TASK TO CARRY OUT :: Copy the lines of the listing below without any change, starting with the line that contains "Политика конфиденциальности (27, 622)" and continuing through the line that contains "Создание сайта агентства".

☆ ☆ ☆

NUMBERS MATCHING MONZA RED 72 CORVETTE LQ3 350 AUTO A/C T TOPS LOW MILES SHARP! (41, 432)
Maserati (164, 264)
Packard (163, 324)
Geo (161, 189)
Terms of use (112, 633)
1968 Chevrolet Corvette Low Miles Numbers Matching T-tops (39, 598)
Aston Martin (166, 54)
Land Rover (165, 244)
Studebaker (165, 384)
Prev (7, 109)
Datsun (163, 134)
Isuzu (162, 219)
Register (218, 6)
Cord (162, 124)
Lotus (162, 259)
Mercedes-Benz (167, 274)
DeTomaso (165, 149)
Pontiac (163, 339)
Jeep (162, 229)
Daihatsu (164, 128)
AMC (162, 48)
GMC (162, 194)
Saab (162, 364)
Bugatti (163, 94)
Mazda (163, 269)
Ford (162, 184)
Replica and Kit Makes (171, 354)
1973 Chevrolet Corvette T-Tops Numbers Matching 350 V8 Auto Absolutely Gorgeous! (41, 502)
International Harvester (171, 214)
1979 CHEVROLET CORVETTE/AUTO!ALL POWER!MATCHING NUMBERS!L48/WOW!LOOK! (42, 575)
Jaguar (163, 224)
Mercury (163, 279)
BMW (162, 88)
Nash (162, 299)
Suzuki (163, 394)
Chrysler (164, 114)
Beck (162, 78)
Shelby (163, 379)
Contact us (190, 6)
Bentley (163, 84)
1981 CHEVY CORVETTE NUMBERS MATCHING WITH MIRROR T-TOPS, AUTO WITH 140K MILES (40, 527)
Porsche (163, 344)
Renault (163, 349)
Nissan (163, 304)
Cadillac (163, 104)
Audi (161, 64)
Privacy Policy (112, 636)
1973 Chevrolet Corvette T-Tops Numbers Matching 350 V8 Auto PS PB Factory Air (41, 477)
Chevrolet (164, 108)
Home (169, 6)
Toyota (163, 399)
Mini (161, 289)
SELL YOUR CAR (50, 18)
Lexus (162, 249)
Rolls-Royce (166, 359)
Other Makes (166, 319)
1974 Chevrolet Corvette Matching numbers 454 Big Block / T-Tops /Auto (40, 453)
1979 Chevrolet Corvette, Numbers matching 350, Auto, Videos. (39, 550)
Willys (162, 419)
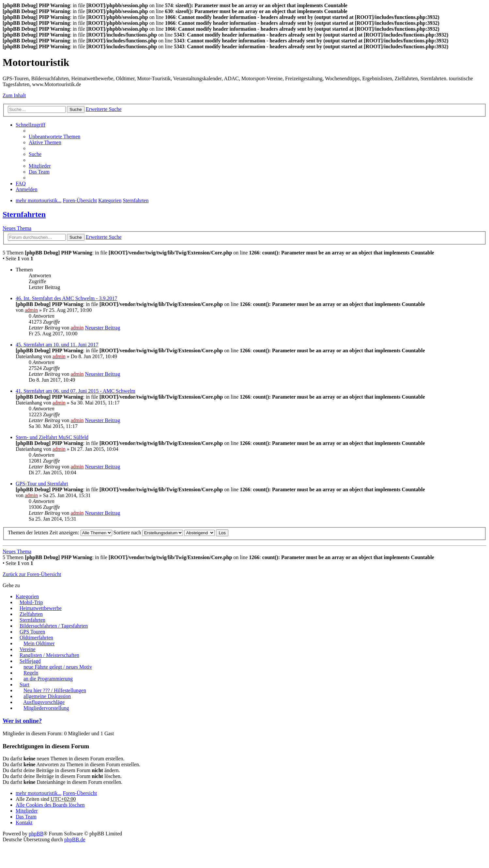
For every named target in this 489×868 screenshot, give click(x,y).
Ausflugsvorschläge (44, 702)
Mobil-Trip (31, 602)
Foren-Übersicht (80, 793)
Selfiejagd (30, 661)
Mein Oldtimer (39, 643)
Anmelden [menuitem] (26, 189)
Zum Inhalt (14, 95)
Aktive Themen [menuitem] (45, 142)
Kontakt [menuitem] (24, 823)
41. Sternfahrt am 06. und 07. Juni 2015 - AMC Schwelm (75, 391)
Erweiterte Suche (104, 109)
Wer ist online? (22, 721)
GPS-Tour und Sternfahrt (42, 484)
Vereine (28, 649)
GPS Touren (32, 631)
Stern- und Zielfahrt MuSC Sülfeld (52, 437)
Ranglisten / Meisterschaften (49, 655)
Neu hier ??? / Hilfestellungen (55, 690)
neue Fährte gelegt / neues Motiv (58, 667)
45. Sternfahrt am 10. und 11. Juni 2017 (57, 345)
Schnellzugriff (30, 125)
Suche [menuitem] (35, 154)
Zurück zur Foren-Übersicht (32, 574)
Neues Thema (17, 228)
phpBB (36, 834)
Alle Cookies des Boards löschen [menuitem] (50, 805)
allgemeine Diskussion (47, 696)
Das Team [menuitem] (39, 172)
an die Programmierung (48, 679)
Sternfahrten (24, 214)
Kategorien (27, 596)
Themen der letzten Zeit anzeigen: (60, 532)
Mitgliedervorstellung (46, 708)
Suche (75, 110)
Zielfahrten (31, 614)
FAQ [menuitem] (21, 183)
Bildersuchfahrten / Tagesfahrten (54, 626)
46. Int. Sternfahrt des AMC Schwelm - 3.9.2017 (66, 298)
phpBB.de (75, 839)
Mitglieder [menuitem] (40, 166)
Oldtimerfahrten (36, 638)
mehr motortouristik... (38, 793)
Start (24, 684)
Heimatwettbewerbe (40, 608)
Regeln (31, 673)
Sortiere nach (148, 532)
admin (31, 310)
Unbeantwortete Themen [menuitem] (54, 136)
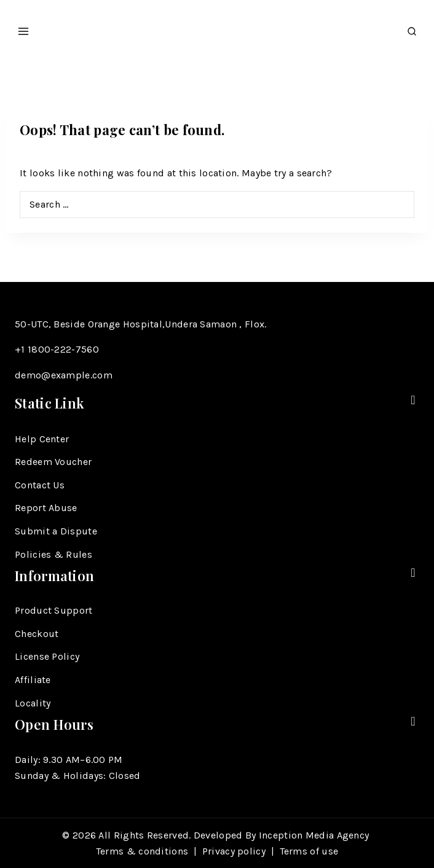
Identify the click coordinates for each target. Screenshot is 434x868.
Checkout (36, 633)
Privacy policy (234, 851)
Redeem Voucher (53, 461)
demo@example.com (63, 375)
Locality (33, 703)
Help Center (42, 439)
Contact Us (39, 485)
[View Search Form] (412, 28)
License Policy (47, 656)
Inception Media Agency (315, 835)
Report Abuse (46, 507)
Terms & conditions (142, 851)
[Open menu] (23, 28)
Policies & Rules (53, 554)
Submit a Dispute (56, 531)
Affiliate (33, 679)
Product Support (53, 610)
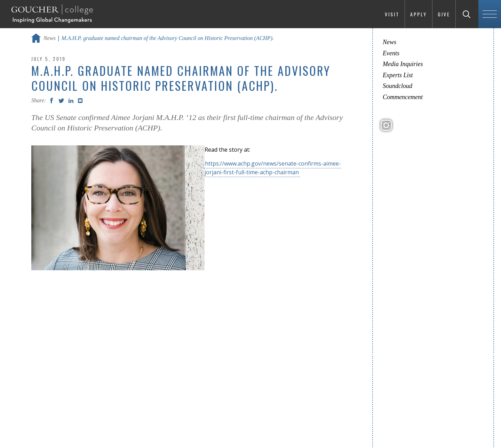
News (49, 38)
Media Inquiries (403, 64)
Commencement (403, 97)
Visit (392, 14)
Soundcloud (397, 86)
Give (444, 14)
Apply (419, 14)
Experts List (398, 75)
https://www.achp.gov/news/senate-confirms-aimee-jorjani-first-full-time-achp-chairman (273, 168)
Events (391, 53)
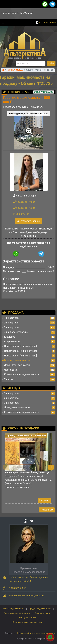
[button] (28, 129)
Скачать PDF (22, 214)
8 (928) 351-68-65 (24, 202)
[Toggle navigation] (2, 23)
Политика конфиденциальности (27, 622)
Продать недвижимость (40, 608)
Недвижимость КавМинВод (17, 13)
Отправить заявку (28, 221)
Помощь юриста (42, 613)
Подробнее (44, 500)
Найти (51, 64)
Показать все (46, 510)
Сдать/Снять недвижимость (17, 613)
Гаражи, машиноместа (15, 70)
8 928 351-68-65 (48, 22)
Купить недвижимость (14, 608)
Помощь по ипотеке (27, 618)
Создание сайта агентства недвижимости (36, 633)
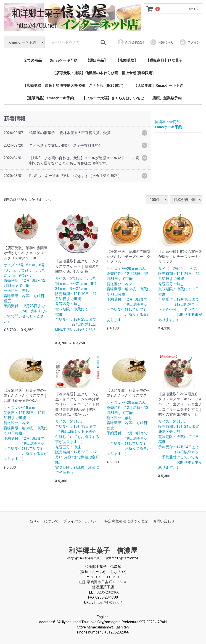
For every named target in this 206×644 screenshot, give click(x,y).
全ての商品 (32, 60)
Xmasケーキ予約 (64, 60)
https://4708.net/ (108, 602)
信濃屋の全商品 (167, 122)
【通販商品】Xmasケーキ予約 (49, 98)
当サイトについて (44, 521)
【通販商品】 (96, 60)
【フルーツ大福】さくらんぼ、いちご (113, 98)
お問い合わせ (164, 521)
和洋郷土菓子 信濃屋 (103, 550)
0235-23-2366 (108, 592)
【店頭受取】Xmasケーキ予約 (158, 86)
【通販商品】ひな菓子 (164, 60)
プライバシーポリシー (82, 521)
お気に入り (162, 42)
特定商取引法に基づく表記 (126, 521)
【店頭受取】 (127, 60)
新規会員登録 (131, 42)
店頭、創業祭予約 (167, 98)
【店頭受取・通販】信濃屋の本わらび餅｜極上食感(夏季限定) (103, 73)
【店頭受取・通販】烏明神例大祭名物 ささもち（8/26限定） (74, 86)
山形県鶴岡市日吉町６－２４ (103, 582)
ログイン (190, 42)
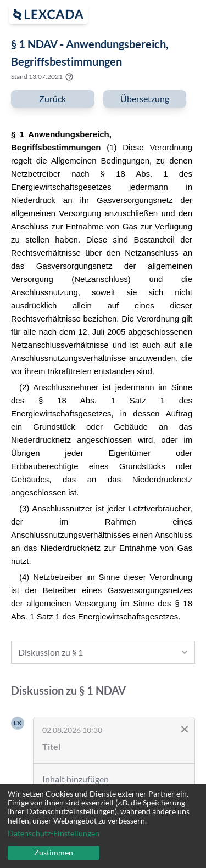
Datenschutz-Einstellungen (53, 833)
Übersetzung (144, 98)
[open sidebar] (48, 14)
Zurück (52, 98)
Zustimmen (53, 852)
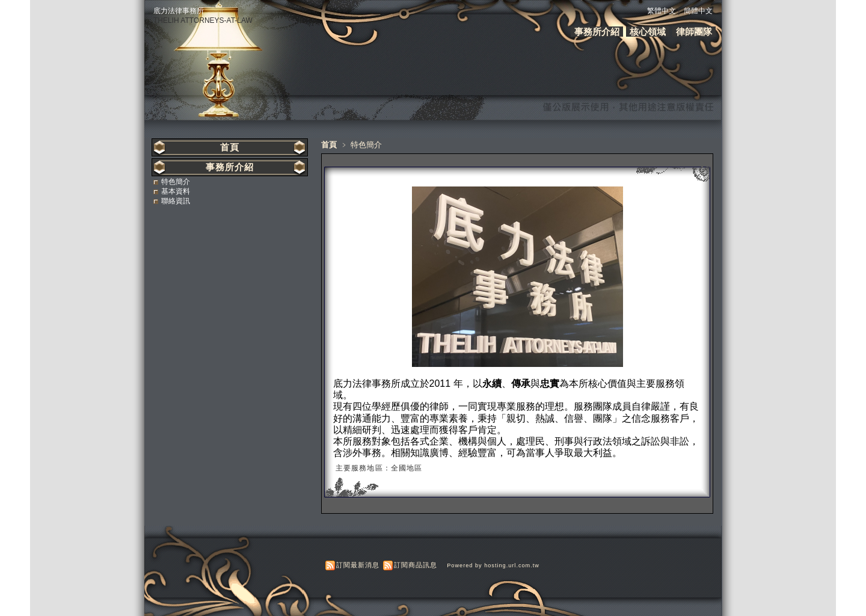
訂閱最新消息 (358, 565)
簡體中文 (698, 11)
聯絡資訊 (176, 201)
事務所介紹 (597, 31)
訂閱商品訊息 (416, 565)
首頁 (329, 144)
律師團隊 (694, 31)
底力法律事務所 (179, 11)
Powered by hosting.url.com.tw (493, 565)
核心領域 (648, 31)
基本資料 (176, 191)
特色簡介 (176, 182)
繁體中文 (662, 11)
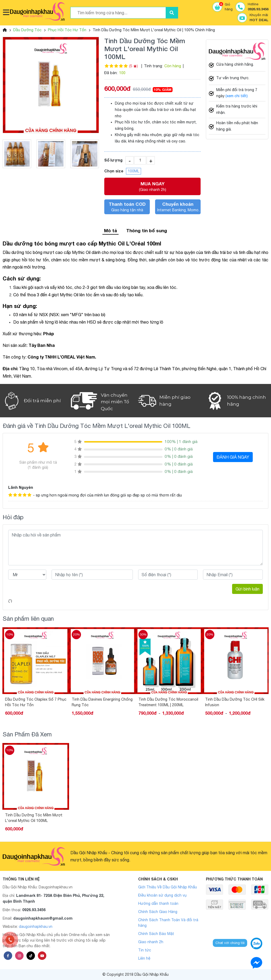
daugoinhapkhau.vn (35, 926)
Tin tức (144, 950)
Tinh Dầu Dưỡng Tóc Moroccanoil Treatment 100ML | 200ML (168, 702)
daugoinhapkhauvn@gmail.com (43, 918)
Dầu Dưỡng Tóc (27, 30)
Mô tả (111, 231)
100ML (133, 171)
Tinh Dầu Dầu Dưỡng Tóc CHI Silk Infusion (235, 702)
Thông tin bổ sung (146, 231)
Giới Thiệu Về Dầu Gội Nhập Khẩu (167, 887)
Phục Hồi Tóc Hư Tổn (67, 30)
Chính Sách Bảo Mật (156, 934)
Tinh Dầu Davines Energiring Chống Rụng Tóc (102, 702)
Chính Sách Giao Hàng (158, 912)
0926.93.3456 (34, 910)
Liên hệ (144, 958)
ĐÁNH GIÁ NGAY (233, 457)
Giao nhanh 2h (151, 942)
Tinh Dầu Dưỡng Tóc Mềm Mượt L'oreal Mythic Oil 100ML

☆ ☆ ☆

ANSWER TO THE EXERCISE ::
Политика конфиденциальности (27, 622)
Продать недвижимость (40, 608)
Недвижимость КавМинВод (17, 13)
Отправить заявку (28, 221)
Помощь юриста (42, 613)
Подробнее (44, 500)
Найти (51, 64)
Показать все (46, 510)
Сдать/Снять недвижимость (17, 613)
Гаражи, машиноместа (15, 70)
8 928 351-68-65 (48, 22)
Купить недвижимость (14, 608)
Помощь по ипотеке (27, 618)
Создание сайта агентства недвижимости (36, 633)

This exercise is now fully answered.